Leaders of the 27 countries that will remain in the EU meet in Brussels on Oct. 17, a day before British Prime Minister Theresa May joins the summit. Barnier reiterated that as much as 85 percent of a withdrawal agreement had already been agreed, boosting the pound on financial markets. Policing of the deal and agreeing rules on produce such as camembert cheese and Parma ham that is protected inside the EU against imitations from elsewhere needed more polishing, he added.
He also stressed the EU’s insistence that Britain must accept possible checks on goods moving between its mainland and its province of Northern Ireland, saying Brexit will trigger the need for customs, value-added tax and compliance checks with EU standards.
Both sides want to avoid a return to checkpoints on the Irish border as this would hinder trade and risk reigniting violence in the province two decades after a peace deal.
Barnier said customs forms could be completed in advance online and the “only visible systematic checks” would involve scanning bar codes on lorries or containers on ferries or in ports.
For industrial goods, he said it could be done by “market surveillance authorities” in company premises but he added that checks on animals and animal-derived products would still have to take place on the border. “Our challenge is to make sure that these procedures are as easy as possible and not burdensome,” he said in his speech in the European Parliament, which ended with a standing ovation.

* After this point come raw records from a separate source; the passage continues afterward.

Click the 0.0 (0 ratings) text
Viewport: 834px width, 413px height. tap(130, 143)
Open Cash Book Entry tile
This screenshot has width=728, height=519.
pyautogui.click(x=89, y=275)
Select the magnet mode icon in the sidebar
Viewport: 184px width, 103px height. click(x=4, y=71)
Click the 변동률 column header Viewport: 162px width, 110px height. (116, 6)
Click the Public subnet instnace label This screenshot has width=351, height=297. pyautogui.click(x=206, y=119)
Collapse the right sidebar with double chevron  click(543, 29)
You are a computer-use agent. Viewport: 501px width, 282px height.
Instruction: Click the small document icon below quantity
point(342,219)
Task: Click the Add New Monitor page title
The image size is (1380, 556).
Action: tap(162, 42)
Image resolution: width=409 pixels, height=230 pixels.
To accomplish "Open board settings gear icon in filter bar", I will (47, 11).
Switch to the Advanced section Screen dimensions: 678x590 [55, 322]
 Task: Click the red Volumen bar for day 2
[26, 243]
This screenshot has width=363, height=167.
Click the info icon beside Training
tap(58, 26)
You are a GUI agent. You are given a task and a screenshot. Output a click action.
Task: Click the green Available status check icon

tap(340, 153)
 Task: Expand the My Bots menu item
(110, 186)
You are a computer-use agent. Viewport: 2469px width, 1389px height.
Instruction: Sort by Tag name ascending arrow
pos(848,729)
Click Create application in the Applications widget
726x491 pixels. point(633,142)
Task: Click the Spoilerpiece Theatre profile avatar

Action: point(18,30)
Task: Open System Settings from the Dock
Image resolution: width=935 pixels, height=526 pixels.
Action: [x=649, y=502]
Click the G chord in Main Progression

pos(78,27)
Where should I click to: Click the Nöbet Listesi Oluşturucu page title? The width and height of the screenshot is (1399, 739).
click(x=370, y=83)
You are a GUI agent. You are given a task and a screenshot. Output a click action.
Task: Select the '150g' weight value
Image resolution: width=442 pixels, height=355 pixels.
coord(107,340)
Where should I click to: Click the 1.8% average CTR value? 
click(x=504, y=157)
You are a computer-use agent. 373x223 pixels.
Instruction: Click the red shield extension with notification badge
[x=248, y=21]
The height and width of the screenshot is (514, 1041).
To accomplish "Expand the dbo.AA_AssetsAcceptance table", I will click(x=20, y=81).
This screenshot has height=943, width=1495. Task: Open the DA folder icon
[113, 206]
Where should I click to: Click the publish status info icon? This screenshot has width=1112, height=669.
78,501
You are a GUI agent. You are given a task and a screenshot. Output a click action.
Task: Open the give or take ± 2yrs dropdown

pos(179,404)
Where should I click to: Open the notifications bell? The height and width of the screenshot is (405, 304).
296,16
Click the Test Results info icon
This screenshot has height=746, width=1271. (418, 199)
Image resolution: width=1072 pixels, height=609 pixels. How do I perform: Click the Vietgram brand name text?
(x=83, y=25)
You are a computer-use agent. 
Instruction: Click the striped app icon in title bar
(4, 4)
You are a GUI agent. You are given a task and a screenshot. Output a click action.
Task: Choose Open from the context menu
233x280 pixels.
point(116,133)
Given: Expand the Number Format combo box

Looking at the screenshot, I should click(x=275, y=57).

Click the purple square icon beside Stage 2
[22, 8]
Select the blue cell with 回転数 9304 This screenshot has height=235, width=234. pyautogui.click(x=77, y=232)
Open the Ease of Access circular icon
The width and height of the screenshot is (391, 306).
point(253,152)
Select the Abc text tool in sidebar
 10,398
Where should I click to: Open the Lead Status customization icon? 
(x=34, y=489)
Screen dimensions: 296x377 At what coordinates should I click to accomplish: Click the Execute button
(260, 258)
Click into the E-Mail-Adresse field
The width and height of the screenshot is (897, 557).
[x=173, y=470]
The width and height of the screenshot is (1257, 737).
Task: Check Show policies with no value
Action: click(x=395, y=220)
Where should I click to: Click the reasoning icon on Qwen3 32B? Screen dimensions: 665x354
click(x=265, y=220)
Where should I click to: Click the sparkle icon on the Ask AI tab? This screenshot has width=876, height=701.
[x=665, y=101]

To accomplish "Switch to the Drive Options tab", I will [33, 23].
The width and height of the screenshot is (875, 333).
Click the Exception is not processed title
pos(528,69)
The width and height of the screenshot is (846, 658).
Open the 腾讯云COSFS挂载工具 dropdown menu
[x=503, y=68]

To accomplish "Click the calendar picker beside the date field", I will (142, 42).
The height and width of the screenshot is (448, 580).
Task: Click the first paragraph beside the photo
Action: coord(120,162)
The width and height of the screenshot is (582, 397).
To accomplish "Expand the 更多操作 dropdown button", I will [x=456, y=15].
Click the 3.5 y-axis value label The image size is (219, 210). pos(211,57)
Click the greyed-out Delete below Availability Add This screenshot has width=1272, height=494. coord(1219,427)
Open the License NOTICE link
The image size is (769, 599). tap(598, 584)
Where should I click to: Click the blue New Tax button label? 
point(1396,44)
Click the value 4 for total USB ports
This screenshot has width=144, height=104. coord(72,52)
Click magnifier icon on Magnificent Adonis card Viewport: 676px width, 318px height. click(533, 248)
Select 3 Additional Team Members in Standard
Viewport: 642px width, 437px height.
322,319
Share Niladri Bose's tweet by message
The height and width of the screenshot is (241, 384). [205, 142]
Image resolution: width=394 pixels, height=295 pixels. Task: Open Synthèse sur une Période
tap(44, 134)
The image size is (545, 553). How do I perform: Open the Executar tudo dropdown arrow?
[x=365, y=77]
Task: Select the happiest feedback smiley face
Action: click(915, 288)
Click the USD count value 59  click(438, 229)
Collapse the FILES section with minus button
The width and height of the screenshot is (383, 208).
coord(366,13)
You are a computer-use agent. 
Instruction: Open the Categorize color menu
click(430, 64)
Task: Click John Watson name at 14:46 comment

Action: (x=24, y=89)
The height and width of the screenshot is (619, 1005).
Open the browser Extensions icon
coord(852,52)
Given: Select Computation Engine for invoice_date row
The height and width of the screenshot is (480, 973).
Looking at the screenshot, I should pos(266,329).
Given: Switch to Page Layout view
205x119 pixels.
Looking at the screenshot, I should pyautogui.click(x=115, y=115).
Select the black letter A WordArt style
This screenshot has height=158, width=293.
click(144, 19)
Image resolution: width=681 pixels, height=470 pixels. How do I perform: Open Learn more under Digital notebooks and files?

However, a small Northern Irish party which supports May’s minority government in the Westminster parliament vehemently opposes any checks between the province and the rest of Britain.
Barnier said he realised such checks were politically difficult but this was the consequence of Britons voting to leave the EU.
He reiterated the EU’s line welcoming May’s proposals for a bold free-trade deal “without tariffs or quotas” and close security ties after Brexit.
But he stuck to the EU’s rejection of London’s plan for a “regulatory framework for goods”, saying it would give Britain an unfair competitive advantage by allowing access to parts of the bloc’s single market without ensuring the country honours all of its conditions.
“DAY AND NIGHT” TALKS
The 27 EU states will get an update on the negotiations at a meeting of national ambassadors, without Britain, on Friday evening. The sides will continue negotiations through the weekend with hopes for a breakthrough as early as Monday.
The 27 EU leaders meeting next Wednesday in Brussels want to be able to announce “decisive progress” on the Brexit deal to agree to hold another summit in November. That would be to finalise work on a declaration of close future ties with Britain that would also be part of the Brexit package.
Both the EU and Britain have signalled progress in recent days, boosting sentiment in financial markets which fear the most damaging no-deal Brexit. Barnier said the cost of such a development would be “very high” for Britain but also some sectors of the EU economy, such as the car industry. “That is why the no-deal is not and has never been our (preferred) scenario, even if our responsibility is to be prepared,” he said.
The European Commission also looked at preparations among the 27 states for multiple disruptions that this would involve, including customs checks and duties kicking in immediately on all imports and exports.